Perkirakan utang akan terus bertambah juga disebabkan negara sudah terjebak utang riba yang terus berbunga. Serta adanya sistem kapitalisme yang masih mencengkeram, sehingga utang akan terus ada sebagai jebakan imperialisme. Maka tidak ada solusi bagi negara ini, selain dari menaikkan dan mengambil pajak baru demi berlangsungnya roda pemerintahan. Kalau berutang kembali, hanyalah menggali lubang kematian. Walaupun sebenarnya kondisi ekonomi negara sudah di ambangnya.
Tentang pajak, Sri Mulyani selaku menteri keuangan pernah mengatakan bahwa utang luar negeri dapat lunas manakala seluruh rakyat membayar pajak. Sebagaimana dilansir Pikiran Rakyat.com tanggal 25 Agustus 2021.
“Penerimaan negara kita merosot. Oleh karena itu kita masih harus mengalami defisit dan berutang. Namun, kita yakin bisa membayar lagi apabila penerimaan pajak bisa dikumpulkan,” katanya seperti dikutip Pikiranrakyat-depok.com dari Antara pada Rabu, 25 Agustus 2021.
Dari pernyataan Sri Mulyani tersebut, maka wajar jika negara giat dalam menarik pajak baru, di antaranya pajak bagi pedagang bakso. Seperti terjadi di Kota Binjai, Sumatera Utara.

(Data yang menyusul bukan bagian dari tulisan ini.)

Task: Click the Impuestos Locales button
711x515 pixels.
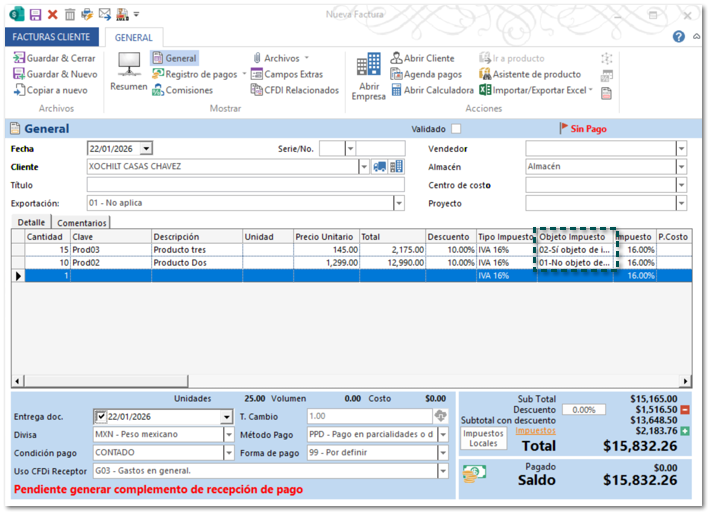Action: pos(482,437)
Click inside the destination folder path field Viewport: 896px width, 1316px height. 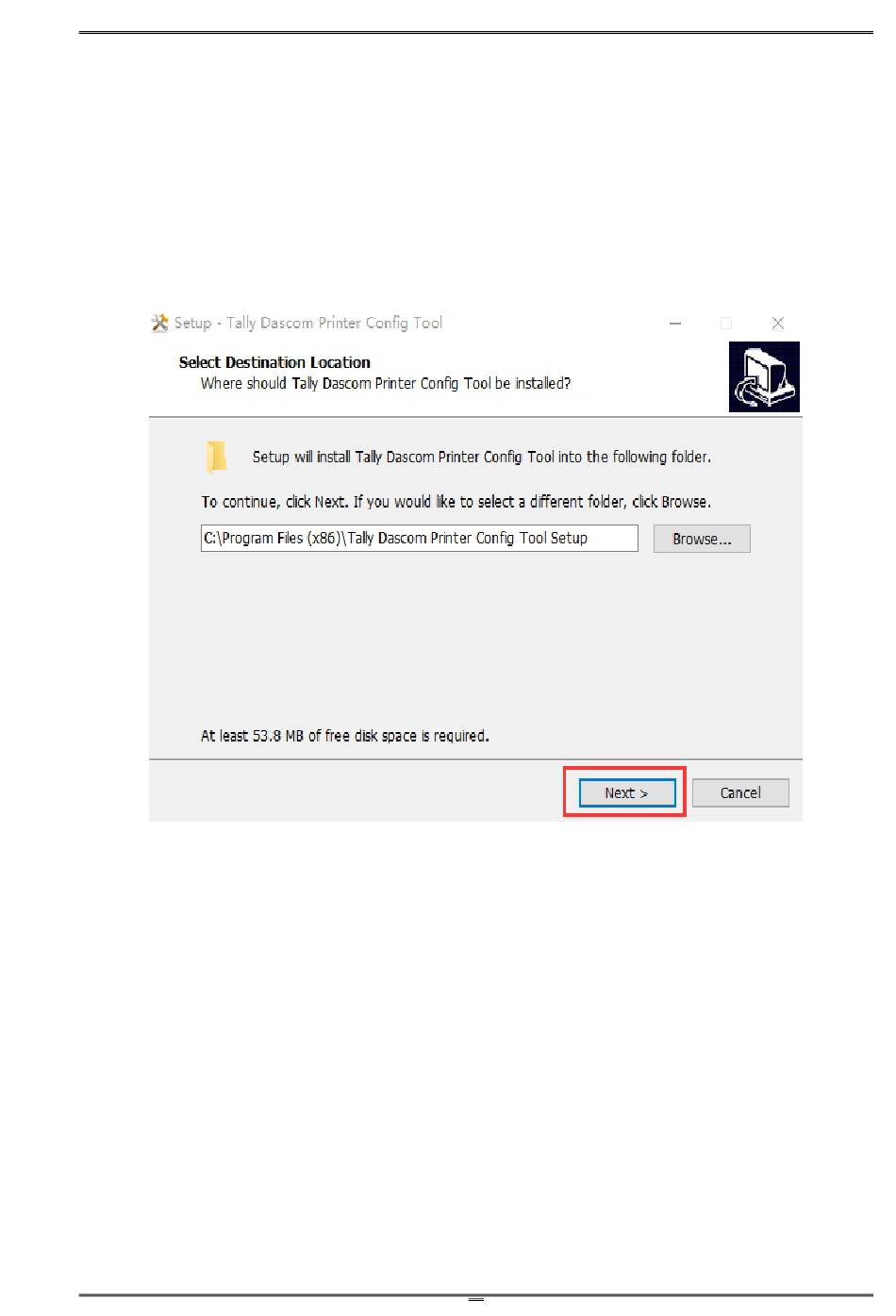click(x=420, y=538)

Menurut BPKAD Kota Binjai, Affan Siregar menuturkan pungutan pajak kepada para pengusaha kuliner tersebut mengacu pada Pasal 38 Undang-undang Nomor 28 Tahun 2009 tentang Pajak dan Retribusi Daerah.

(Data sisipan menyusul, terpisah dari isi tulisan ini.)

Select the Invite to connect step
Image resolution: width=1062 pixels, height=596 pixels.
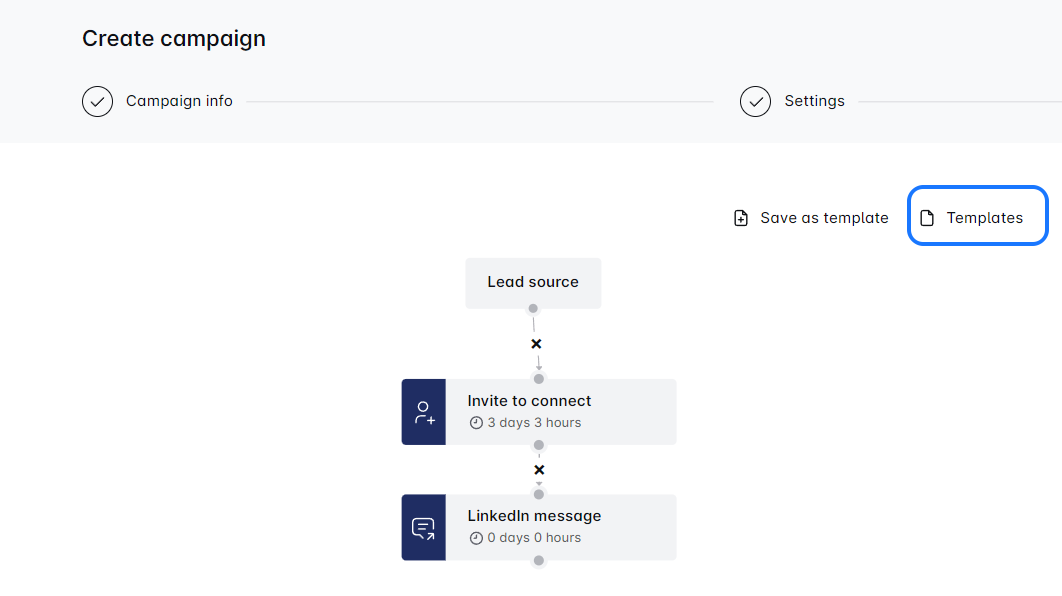click(560, 401)
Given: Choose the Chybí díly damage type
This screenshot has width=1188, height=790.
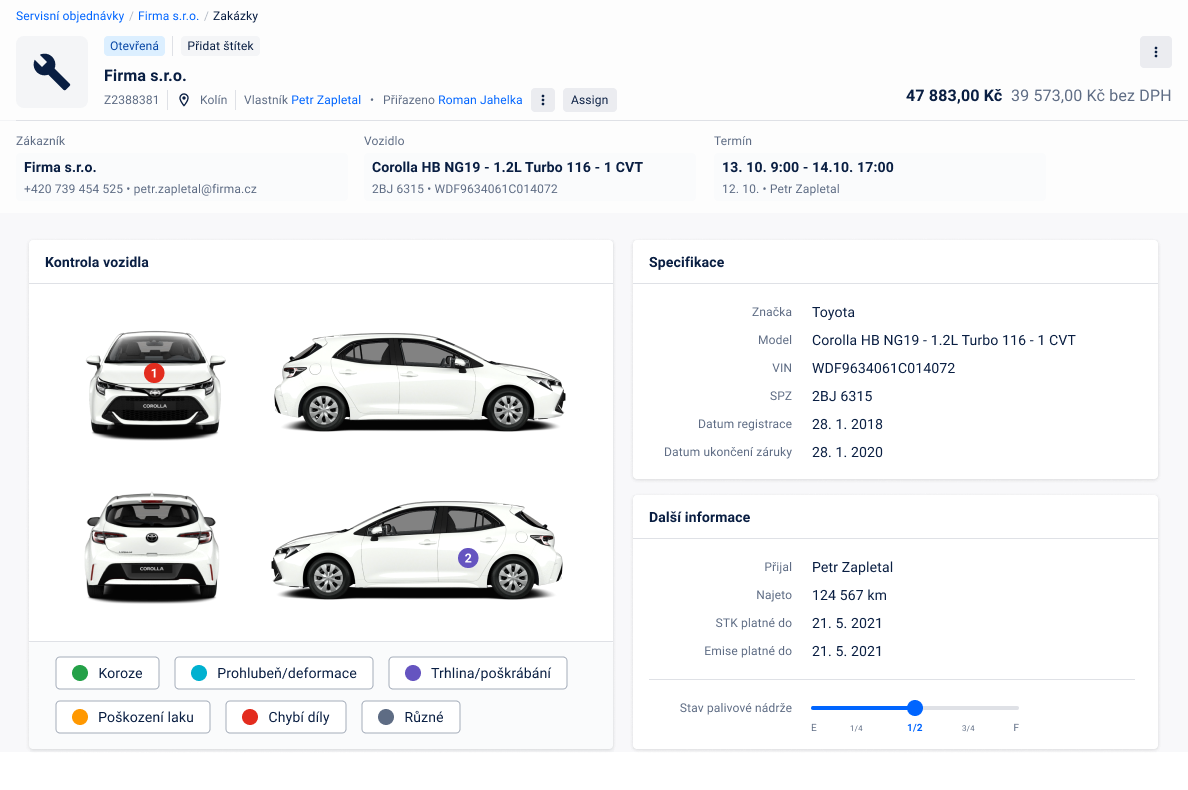Looking at the screenshot, I should point(285,717).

“Artinya yang bayar pajak adalah pembeli, bukan pemilik restoran. Itu diatur dalam Pasal 38 Ayat 1 UU Nomor 28 Tahun 2009. Mengenai kriteria restoran yang dikenai pajak daerah, sesuai Pasal 1 angka 21, pajak restoran diatur 10 persen dari penjualan, dibayar oleh konsumen atau pembeli,” terang Affan, Senin (30/8), CNN Indonesia tanggal 30 Agustus 2021.

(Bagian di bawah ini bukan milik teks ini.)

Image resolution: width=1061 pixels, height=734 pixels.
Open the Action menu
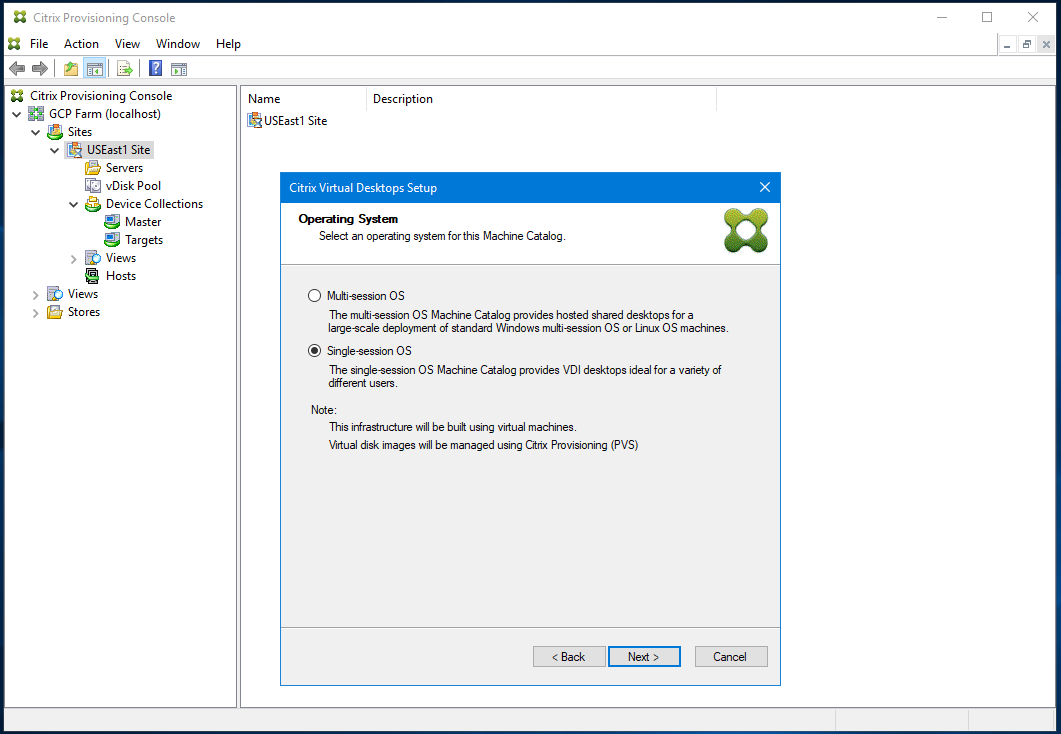pos(81,43)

Selain pajak pedagang bakso, negara juga bakal menarik pajak sekolah, Sembako, dan lainya. Miris, Maka pantaslah disebut ngiler pajak. Yakni selalu berkeinginan untuk menarik pajak.
Tapi memang demikianlah, karakter pemimpin dalam sistem kapitalisme. Yang hanya bisa menjalankan dua alternatif, kalau tidak utang ya pajak, kalau utang sudah kenyang, ya palak rakyat atas nama pajak. Sebab sumber pendapatan negara dalam sistem kapitalisme hanya berasal dari utang dan pajak. Padahal jelas, dua sumber tersebut hanya menyengsarakan rakyat kecil. Hal ini sesuai fakta yang telah terurai di atas.
Al hasil, Sampai kapanpun negara ini akan terus berkutat pada problem yang tidak ada ujung penyelesaian, yang terjadi hanya semakin rusak. Karena sejatinya sistem kapitalisme didesain kafir penjajah untuk mencengkeram negeri-negeri muslim.
Akankah hal ini diteruskan?
Tentunya tidak, sebab keberadaan negara adalah untuk melayani dan mengayomi rakyat kecil. Tatkala negara sedang mengalami defisit ekonomi, maka setiap warga negara berkewajiban untuk menyelamatkan agar tidak menimbulkan kerusakan yang terus- menerus. Tentunya dengan solusi tuntas.
Solusi tuntas tersebut tidak lain adalah sistem Islam. Sebab dalam sistem ini terdapat aturan yang mencakup seluruh aspek kehidupan termasuk dalam sistem ekonomi, apalagi sistem ini berasal dari Sang Kholiq. Maka wajar, jika sistem Islam dapat menyelesaikan seluruh problematika kehidupan manusia.
Oleh karena itu, selayaknya kaum muslimin khususnya, untuk segera membuang sistem kapitalisme sekuler dan kembali menegakkan sistem Islam demi terwujudnya kehidupan yang sejahtera nan membahagiakan seluruh umat manusia. Wallahua’lam bishowwab.